Veja os dados do acumulado do ano:

– Os depósitos totalizaram R$ 1,53 trilhão;

– as retiradas alcançaram R$ 1,6 trilhão.

Saque em maio mostra deterioração em relação ao ano anterior

Apenas no mês de maio, o Banco Central informou que os saques da poupança (superando os depósitos) somaram R$ 11,74 bilhões. Isso representa uma piora em relação ao mesmo mês do ano anterior, quando houve um ingresso de R$ 3,51 bilhões.

Com a saída de recursos da poupança no mês passado, o estoque total de valores depositados registrou uma queda para R$ 961,5 bilhões. Em abril, esse volume totalizava R$ 967,5 bilhões.
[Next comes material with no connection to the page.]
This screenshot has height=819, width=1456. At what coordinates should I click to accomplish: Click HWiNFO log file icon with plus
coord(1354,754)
Cenário econômico: juros elevados e endividamento

A evasão de recursos da caderneta de poupança ocorre num contexto de juros elevados. Com uma taxa básica da economia de 13,75% ao ano, a maior em seis anos e meio, os bancos têm refletido essa elevação em suas taxas cobradas. Em fevereiro, as taxas médias atingiram o patamar mais alto dos últimos cinco anos.

Indicadores também mostram que o endividamento da população continua alto, atingindo 48,5% da renda acumulada nos últimos doze meses até março deste ano, de acordo com o Banco Central.
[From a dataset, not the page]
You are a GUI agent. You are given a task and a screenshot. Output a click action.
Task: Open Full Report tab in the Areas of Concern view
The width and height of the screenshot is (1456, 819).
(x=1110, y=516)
Recentemente, o Governo Federal anunciou o Programa Desenrola, destinado à renegociação de dívidas de aproximadamente 70 milhões de brasileiros.
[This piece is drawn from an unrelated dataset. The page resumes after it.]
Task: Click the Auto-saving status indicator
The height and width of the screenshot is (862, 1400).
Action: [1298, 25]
Rentabilidade limitada da poupança

Em 2022, a poupança registrou seu primeiro ano de rendimento real desde 2018, após três anos de ganhos abaixo da inflação oficial do país. No ano passado, a rentabilidade da poupança foi de 2%, já descontando o aumento dos preços pelo IPCA.

Apesar do ganho real, a poupança continua com rendimento limitado. Quando a taxa Selic ultrapassa 8,5% ao ano, o rendimento da poupança é de 0,5% ao mês, acrescido da variação da taxa referencial (TR), calculada pela média ponderada dos títulos públicos prefixados.